Task requirements
Reproduce every one of the following entries line for line, with no changes.

Collection entries:
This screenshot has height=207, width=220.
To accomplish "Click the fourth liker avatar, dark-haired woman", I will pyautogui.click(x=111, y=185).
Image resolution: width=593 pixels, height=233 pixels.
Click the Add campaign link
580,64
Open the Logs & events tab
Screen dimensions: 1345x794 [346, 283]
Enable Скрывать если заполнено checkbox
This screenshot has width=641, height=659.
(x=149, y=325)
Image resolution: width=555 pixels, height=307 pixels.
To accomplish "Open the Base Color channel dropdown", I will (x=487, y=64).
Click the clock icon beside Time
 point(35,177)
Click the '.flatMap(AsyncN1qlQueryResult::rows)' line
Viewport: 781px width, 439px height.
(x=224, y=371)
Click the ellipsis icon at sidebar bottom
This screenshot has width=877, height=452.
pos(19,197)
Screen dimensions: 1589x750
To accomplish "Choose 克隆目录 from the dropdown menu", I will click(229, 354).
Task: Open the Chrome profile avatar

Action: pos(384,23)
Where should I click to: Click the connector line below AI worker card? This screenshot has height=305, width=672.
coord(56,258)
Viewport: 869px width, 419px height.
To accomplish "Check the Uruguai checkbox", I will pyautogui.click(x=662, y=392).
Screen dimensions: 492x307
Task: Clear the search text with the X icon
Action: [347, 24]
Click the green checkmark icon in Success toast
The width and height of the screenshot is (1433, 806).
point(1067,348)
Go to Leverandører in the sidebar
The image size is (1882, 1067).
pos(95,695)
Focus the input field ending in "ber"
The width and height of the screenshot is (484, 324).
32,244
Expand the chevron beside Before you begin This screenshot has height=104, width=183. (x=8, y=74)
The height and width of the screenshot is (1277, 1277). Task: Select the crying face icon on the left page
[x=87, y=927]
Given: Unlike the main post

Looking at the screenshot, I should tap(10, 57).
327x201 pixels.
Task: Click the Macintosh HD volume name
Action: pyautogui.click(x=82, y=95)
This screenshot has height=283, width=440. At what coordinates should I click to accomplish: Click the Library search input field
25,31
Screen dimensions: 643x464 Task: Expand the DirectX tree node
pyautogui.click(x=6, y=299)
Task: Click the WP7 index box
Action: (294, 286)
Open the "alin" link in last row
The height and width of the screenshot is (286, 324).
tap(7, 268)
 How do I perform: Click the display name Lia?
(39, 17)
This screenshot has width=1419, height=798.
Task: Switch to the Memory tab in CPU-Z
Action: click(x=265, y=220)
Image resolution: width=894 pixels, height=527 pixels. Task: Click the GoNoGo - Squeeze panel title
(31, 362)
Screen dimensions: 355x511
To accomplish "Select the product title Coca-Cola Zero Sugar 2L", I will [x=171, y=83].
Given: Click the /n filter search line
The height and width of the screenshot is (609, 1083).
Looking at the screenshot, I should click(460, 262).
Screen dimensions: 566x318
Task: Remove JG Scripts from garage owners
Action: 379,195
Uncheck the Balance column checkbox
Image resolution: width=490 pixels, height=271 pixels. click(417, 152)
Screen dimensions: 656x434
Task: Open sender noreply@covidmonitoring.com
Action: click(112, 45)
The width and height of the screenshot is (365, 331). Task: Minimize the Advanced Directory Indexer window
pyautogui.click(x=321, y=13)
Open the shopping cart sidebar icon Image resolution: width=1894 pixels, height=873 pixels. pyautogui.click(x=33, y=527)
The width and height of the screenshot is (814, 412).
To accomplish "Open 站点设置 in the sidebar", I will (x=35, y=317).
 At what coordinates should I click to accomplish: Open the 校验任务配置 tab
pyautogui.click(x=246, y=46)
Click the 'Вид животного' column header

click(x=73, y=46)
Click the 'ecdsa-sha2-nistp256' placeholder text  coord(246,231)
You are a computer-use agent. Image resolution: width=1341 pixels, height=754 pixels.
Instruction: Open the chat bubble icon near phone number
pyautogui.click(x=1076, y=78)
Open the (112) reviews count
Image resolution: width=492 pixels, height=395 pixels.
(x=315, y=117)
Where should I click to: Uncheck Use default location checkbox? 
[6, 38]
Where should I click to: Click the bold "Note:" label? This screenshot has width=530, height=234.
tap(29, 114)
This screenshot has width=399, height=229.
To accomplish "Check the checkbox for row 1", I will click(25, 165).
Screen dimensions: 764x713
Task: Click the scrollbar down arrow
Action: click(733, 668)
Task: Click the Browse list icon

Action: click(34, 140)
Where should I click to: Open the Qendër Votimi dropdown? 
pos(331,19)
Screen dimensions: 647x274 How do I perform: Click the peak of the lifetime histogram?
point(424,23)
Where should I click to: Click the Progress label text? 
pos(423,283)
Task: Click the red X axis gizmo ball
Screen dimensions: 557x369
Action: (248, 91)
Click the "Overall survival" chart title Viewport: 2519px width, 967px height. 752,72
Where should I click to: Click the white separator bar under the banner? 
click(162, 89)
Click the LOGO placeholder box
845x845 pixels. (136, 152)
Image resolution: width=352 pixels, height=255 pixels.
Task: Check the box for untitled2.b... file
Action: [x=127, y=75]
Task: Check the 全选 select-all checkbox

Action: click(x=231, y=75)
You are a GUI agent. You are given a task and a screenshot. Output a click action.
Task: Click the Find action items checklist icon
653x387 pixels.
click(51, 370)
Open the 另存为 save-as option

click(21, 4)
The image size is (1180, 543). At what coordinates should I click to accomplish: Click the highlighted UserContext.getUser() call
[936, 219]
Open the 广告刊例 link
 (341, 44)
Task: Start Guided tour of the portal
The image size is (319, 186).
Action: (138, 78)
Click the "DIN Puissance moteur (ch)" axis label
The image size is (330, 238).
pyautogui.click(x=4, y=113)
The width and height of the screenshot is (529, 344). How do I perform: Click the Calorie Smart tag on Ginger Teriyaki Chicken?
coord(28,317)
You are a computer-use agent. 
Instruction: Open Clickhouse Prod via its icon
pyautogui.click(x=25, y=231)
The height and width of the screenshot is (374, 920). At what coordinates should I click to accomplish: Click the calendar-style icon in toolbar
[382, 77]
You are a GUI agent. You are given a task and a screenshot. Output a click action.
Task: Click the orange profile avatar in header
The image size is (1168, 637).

The reply
This screenshot has height=207, width=220.
To accomplish "Click the fourth liker avatar, dark-haired woman", I will pyautogui.click(x=111, y=185).
Image resolution: width=593 pixels, height=233 pixels.
Click the Add campaign link
580,64
Open the Logs & events tab
Screen dimensions: 1345x794 [346, 283]
Enable Скрывать если заполнено checkbox
This screenshot has width=641, height=659.
(x=149, y=325)
Image resolution: width=555 pixels, height=307 pixels.
To accomplish "Open the Base Color channel dropdown", I will (x=487, y=64).
Click the clock icon beside Time
 point(35,177)
Click the '.flatMap(AsyncN1qlQueryResult::rows)' line
Viewport: 781px width, 439px height.
(x=224, y=371)
Click the ellipsis icon at sidebar bottom
This screenshot has width=877, height=452.
pos(19,197)
Screen dimensions: 1589x750
To accomplish "Choose 克隆目录 from the dropdown menu", I will click(229, 354).
Task: Open the Chrome profile avatar

Action: pos(384,23)
Where should I click to: Click the connector line below AI worker card? This screenshot has height=305, width=672.
coord(56,258)
Viewport: 869px width, 419px height.
To accomplish "Check the Uruguai checkbox", I will pyautogui.click(x=662, y=392).
Screen dimensions: 492x307
Task: Clear the search text with the X icon
Action: [347, 24]
Click the green checkmark icon in Success toast
The width and height of the screenshot is (1433, 806).
point(1067,348)
Go to Leverandører in the sidebar
The image size is (1882, 1067).
pos(95,695)
Focus the input field ending in "ber"
The width and height of the screenshot is (484, 324).
32,244
Expand the chevron beside Before you begin This screenshot has height=104, width=183. (x=8, y=74)
The height and width of the screenshot is (1277, 1277). Task: Select the crying face icon on the left page
[x=87, y=927]
Given: Unlike the main post

Looking at the screenshot, I should tap(10, 57).
327x201 pixels.
Task: Click the Macintosh HD volume name
Action: pyautogui.click(x=82, y=95)
This screenshot has height=283, width=440. At what coordinates should I click to accomplish: Click the Library search input field
25,31
Screen dimensions: 643x464 Task: Expand the DirectX tree node
pyautogui.click(x=6, y=299)
Task: Click the WP7 index box
Action: (294, 286)
Open the "alin" link in last row
The height and width of the screenshot is (286, 324).
tap(7, 268)
 How do I perform: Click the display name Lia?
(39, 17)
This screenshot has width=1419, height=798.
Task: Switch to the Memory tab in CPU-Z
Action: click(x=265, y=220)
Image resolution: width=894 pixels, height=527 pixels. Task: Click the GoNoGo - Squeeze panel title
(31, 362)
Screen dimensions: 355x511
To accomplish "Select the product title Coca-Cola Zero Sugar 2L", I will [x=171, y=83].
Given: Click the /n filter search line
The height and width of the screenshot is (609, 1083).
Looking at the screenshot, I should click(460, 262).
Screen dimensions: 566x318
Task: Remove JG Scripts from garage owners
Action: 379,195
Uncheck the Balance column checkbox
Image resolution: width=490 pixels, height=271 pixels. click(417, 152)
Screen dimensions: 656x434
Task: Open sender noreply@covidmonitoring.com
Action: click(112, 45)
The width and height of the screenshot is (365, 331). Task: Minimize the Advanced Directory Indexer window
pyautogui.click(x=321, y=13)
Open the shopping cart sidebar icon Image resolution: width=1894 pixels, height=873 pixels. pyautogui.click(x=33, y=527)
The width and height of the screenshot is (814, 412).
To accomplish "Open 站点设置 in the sidebar", I will (x=35, y=317).
 At what coordinates should I click to accomplish: Open the 校验任务配置 tab
pyautogui.click(x=246, y=46)
Click the 'Вид животного' column header

click(x=73, y=46)
Click the 'ecdsa-sha2-nistp256' placeholder text  coord(246,231)
You are a computer-use agent. Image resolution: width=1341 pixels, height=754 pixels.
Instruction: Open the chat bubble icon near phone number
pyautogui.click(x=1076, y=78)
Open the (112) reviews count
Image resolution: width=492 pixels, height=395 pixels.
(x=315, y=117)
Where should I click to: Uncheck Use default location checkbox? 
[6, 38]
Where should I click to: Click the bold "Note:" label? This screenshot has width=530, height=234.
tap(29, 114)
This screenshot has width=399, height=229.
To accomplish "Check the checkbox for row 1", I will click(25, 165).
Screen dimensions: 764x713
Task: Click the scrollbar down arrow
Action: click(733, 668)
Task: Click the Browse list icon

Action: click(34, 140)
Where should I click to: Open the Qendër Votimi dropdown? 
pos(331,19)
Screen dimensions: 647x274 How do I perform: Click the peak of the lifetime histogram?
point(424,23)
Where should I click to: Click the Progress label text? 
pos(423,283)
Task: Click the red X axis gizmo ball
Screen dimensions: 557x369
Action: (248, 91)
Click the "Overall survival" chart title Viewport: 2519px width, 967px height. 752,72
Where should I click to: Click the white separator bar under the banner? 
click(162, 89)
Click the LOGO placeholder box
845x845 pixels. (136, 152)
Image resolution: width=352 pixels, height=255 pixels.
Task: Check the box for untitled2.b... file
Action: [x=127, y=75]
Task: Check the 全选 select-all checkbox

Action: click(x=231, y=75)
You are a GUI agent. You are given a task and a screenshot. Output a click action.
Task: Click the Find action items checklist icon
653x387 pixels.
click(51, 370)
Open the 另存为 save-as option

click(21, 4)
The image size is (1180, 543). At what coordinates should I click to accomplish: Click the highlighted UserContext.getUser() call
[936, 219]
Open the 广告刊例 link
 (341, 44)
Task: Start Guided tour of the portal
The image size is (319, 186).
Action: (138, 78)
Click the "DIN Puissance moteur (ch)" axis label
The image size is (330, 238).
pyautogui.click(x=4, y=113)
The width and height of the screenshot is (529, 344). How do I perform: Click the Calorie Smart tag on Ginger Teriyaki Chicken?
coord(28,317)
You are a computer-use agent. 
Instruction: Open Clickhouse Prod via its icon
pyautogui.click(x=25, y=231)
The height and width of the screenshot is (374, 920). At what coordinates should I click to accomplish: Click the calendar-style icon in toolbar
[382, 77]
You are a GUI agent. You are given a task and a screenshot. Output a click action.
Task: Click the orange profile avatar in header
The image size is (1168, 637).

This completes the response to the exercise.